The Rich Harris Volume
September 1998

Although few of you may remember me, I too regret that I won't be able to make the upcoming reunion. Particularly ironic, for I live over a thousand miles away, yet will, because of work, be hurtling toward Los Angeles at 500 mph only hours after the reunion has ended.

Here, in true USA Today style, is my life in brief since, when? 1971?

In 1972, I left California (more-or-less for good) to finish my undergrad education at an artsy-fartsy college in Vermont, called Bennington. (All female until shortly before I arrived, I realized how behind-the-times I was when one girl assumed that I must be having my choice every night, and I wasn't!) There I composed music, started a Madrigal group (there wasn't one), and performed an all-Charles Ives concert for my senior recital (it being his 100th birthday, had he only lived!). However, after graduating in '74, I quickly realized that a life of practice rooms in big cities wasn't for me, so I returned to the woods.

I lived in northern California for about a year, drifting around, working as a gardener, etc., until I moved to Missoula, Montana (more-or-less permanently) in 1975. I enrolled at the University in the field of wildlife, first to obtain a second Bachelor's, and when that become too boring, to obtain a Masters. In between, I met my future wife, taught music in a small Indian reservation town for 3 years, and learned to hunt. After numerous fits and starts (including a stint taking coyotes out of foot-hold traps in Alberta, and hosting a weekly classical music show on our local NPR radio station), I completed an M.S. in wildlife in 1984, got married and went to Asia (3 months, Lonely-Planet style) for honeymoon. I worked for a year doing computer-based (quantitative) research on grizzly bears.

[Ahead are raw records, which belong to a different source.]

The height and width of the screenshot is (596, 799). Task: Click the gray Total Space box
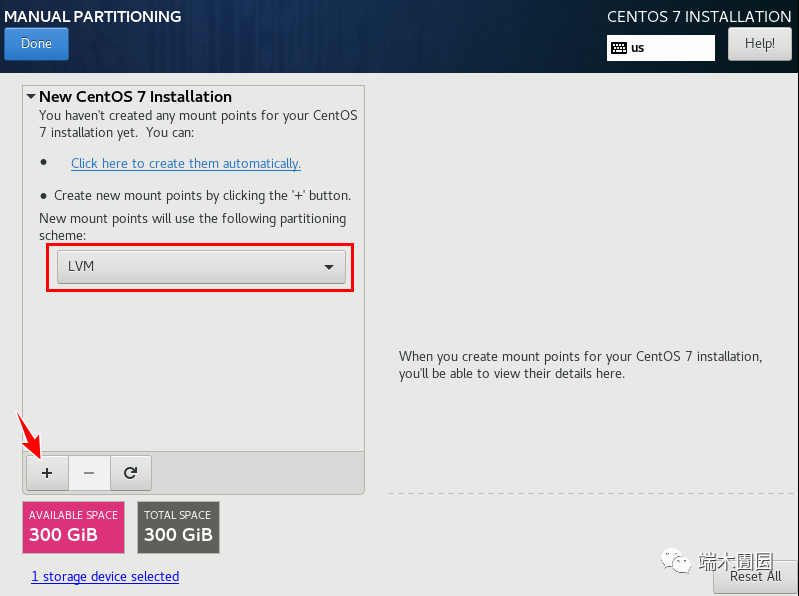(x=178, y=527)
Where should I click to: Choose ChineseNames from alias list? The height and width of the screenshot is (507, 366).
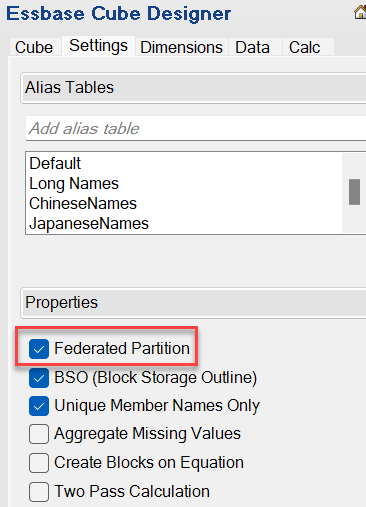[83, 203]
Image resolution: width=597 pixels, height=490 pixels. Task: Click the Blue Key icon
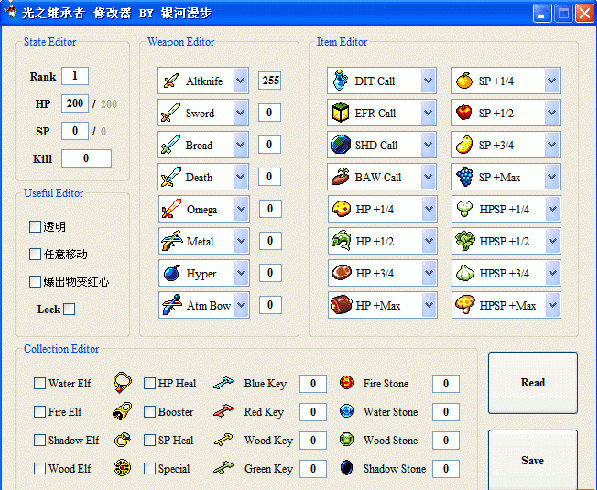[223, 383]
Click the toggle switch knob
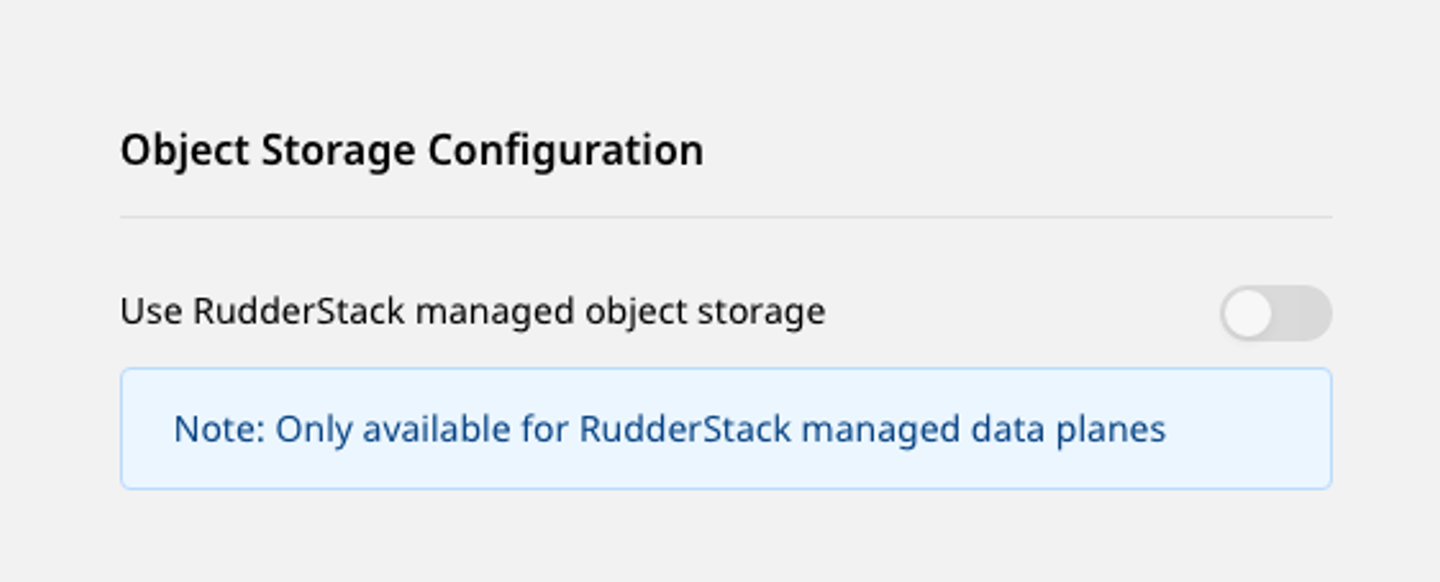1440x582 pixels. [x=1248, y=314]
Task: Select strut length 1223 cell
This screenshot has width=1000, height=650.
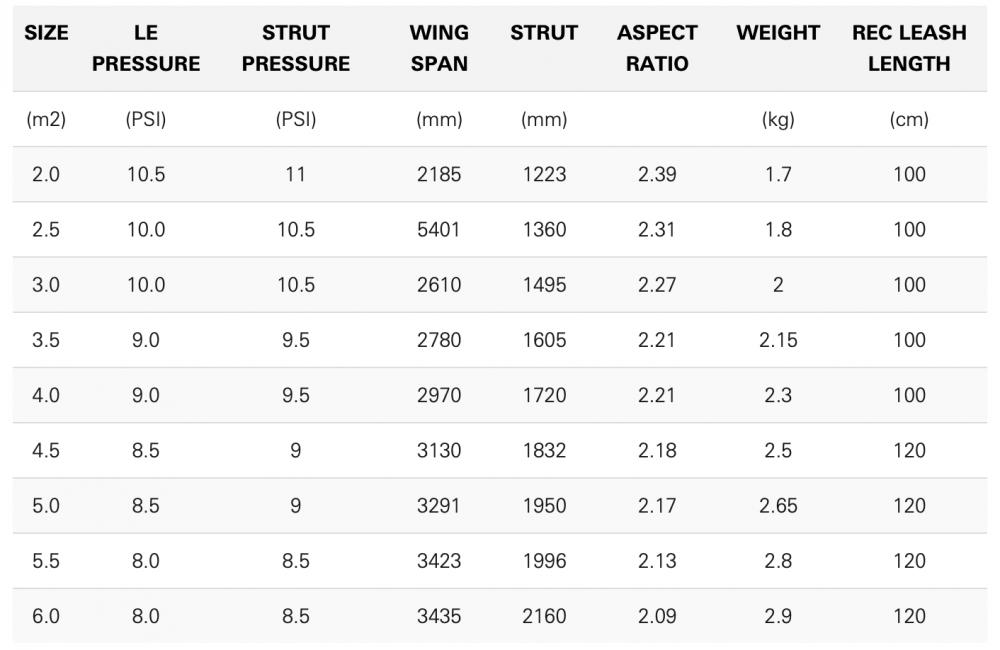Action: 544,175
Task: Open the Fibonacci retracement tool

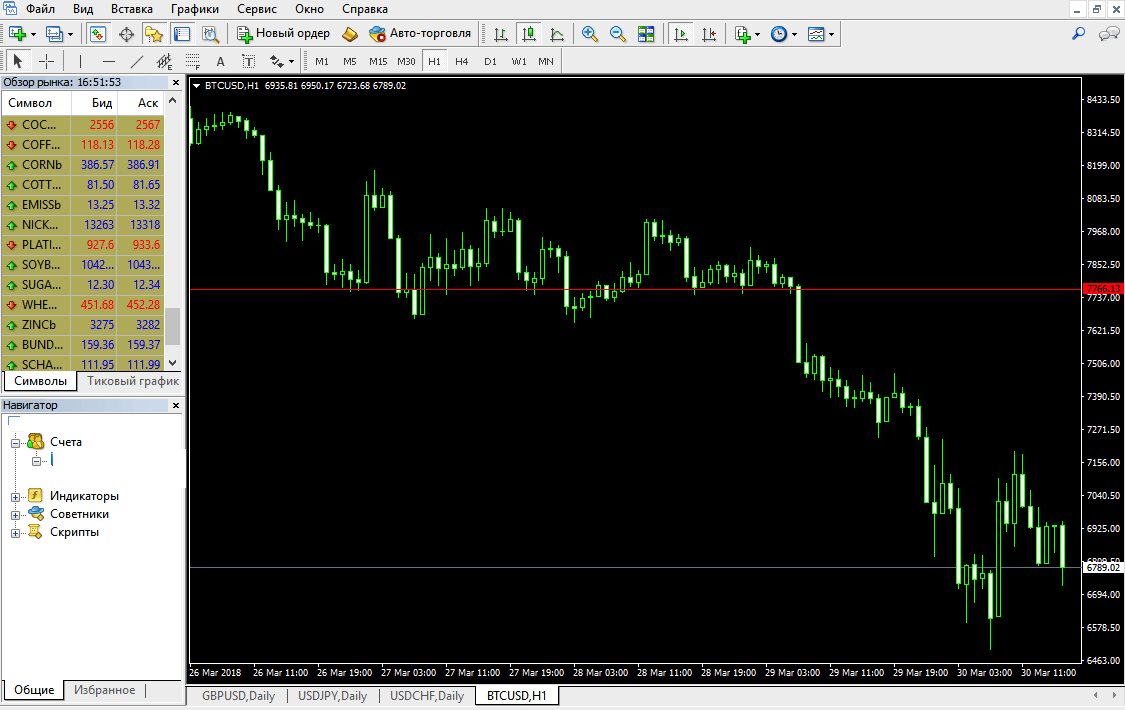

In 1986, my wife Barb and I had our first child, Ellen, who was born severely brain-damaged and never got past a developmental age of 2 months. Most that year was spent coping with that, and our decision that it was best for all for Ellen to live institutionally (eventually in Simi Valley, story too long for USA Today style). I got a job in Alaska, where I leapt out of helicopters on baby caribous, and spent the winters behind a computer. Barb never quite adjusted (the dark more than the cold), and came back home to Missoula after about 18 months. Meanwhile, I maintained interest in conserving Asian wildlife, so went to China briefly, which pissed off my boss in Alaska.

In 1989, I returned to Missoula and wife, and began a program which eventually led to learning to speak Chinese, starving at a Tibetan monastery, riding horseback with Kazaks, and lots of jet-lag. Oh yes, they eventually gave me another degree for all that hardship. The real payoff, though, came in 1991, when Barb and I adopted Lia from an orphanage in Tianjin (after 2 months of bureacratic haggling in Chinese). The best decision of our collective lives.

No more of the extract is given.